Прошло ещё четверть часа, и на дороге появляется грузовик. Остановив его, водитель выходит и что–то говорит офицеру. Следуют краткие распоряжения, солдаты ведут задержанных к грузовику, и те садятся в кузов. Лишь одному из них досталось прикладом. Почему — Поль не знает. Это молодой учитель, у которого каникулы. Поговаривают, что его арестовали раньше других и уже успели допросить.
Членам семей разрешено передать еду тем, кого увозят. Мелькают буханки хлеба, сыр, пироги. Многие не могут сдержать слёз.
Солдаты тоже залезают в кузов, и машина трогается с места. Поль смотрит, как уплывает назад и уменьшается в размерах толпа рыдающих родных.
Их всех загнали в маленькую залу городской управы, откуда предварительно вытащили кое–какую мебель. Оставили им два ведра, и дверь закрыли на ключ.
Всегда находятся люди, знающие больше других. Говорят, что рано утром убили немецкого солдата.
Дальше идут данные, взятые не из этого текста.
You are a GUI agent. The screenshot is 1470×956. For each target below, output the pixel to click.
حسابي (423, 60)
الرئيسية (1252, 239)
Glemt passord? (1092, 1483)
Тот, кто это сделал, пытался убежать, но его прикончили. Однако немцы думают, что он был не один. Они считают, что это террористическая акция. Замешано Сопротивление. Одного подозрительного задержали, допрашивали и пытали. Это как раз и был молодой учитель по имени Клод. Здесь, в наспех оборудованной камере, его нет. Учителя заперли отдельно.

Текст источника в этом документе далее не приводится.